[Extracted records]
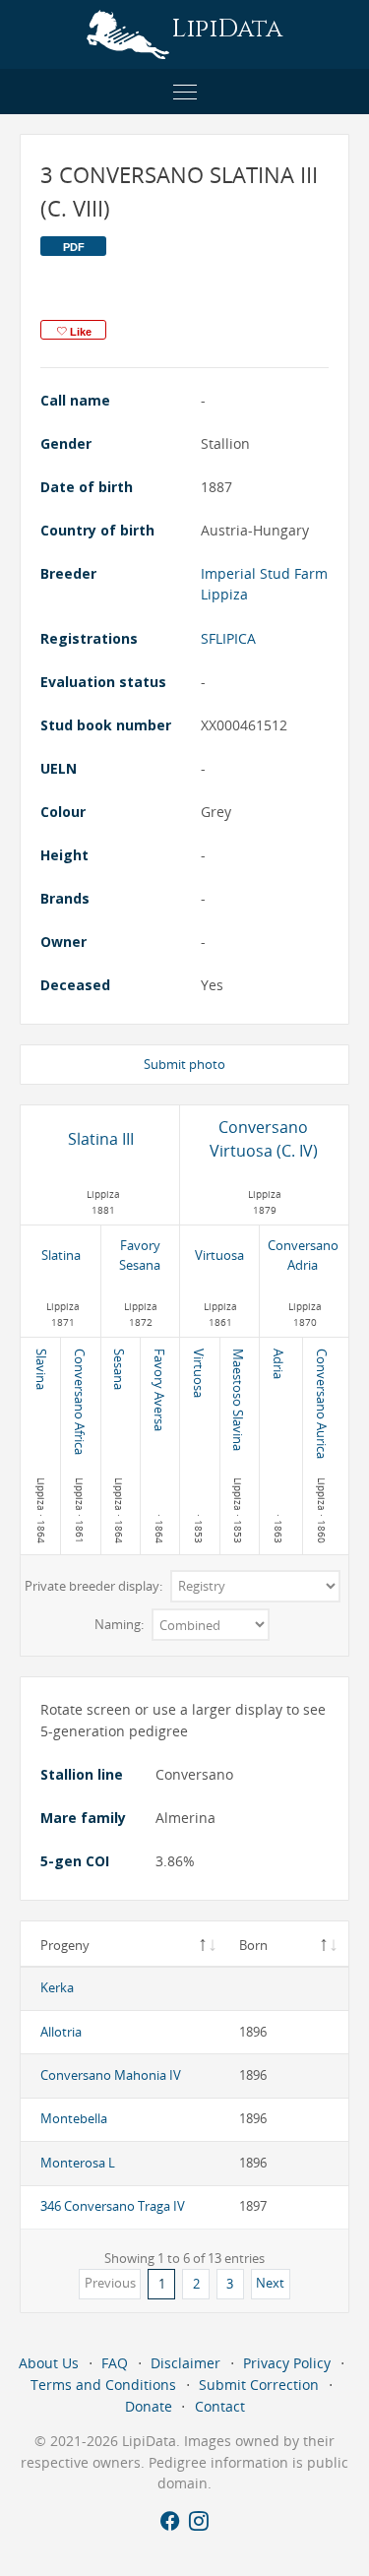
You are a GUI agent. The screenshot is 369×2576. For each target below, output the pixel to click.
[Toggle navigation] (184, 91)
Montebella (73, 2118)
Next (270, 2283)
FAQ (114, 2363)
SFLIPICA (228, 638)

### Assignment:
Reproduce the data exactly as it appears above. Pictures are to be left out.

### Written solution:
You are a GUI agent. The screenshot is 369×2576. For each target below, output the pixel to click.
[Toggle navigation] (184, 91)
Montebella (73, 2118)
Next (270, 2283)
FAQ (114, 2363)
SFLIPICA (228, 638)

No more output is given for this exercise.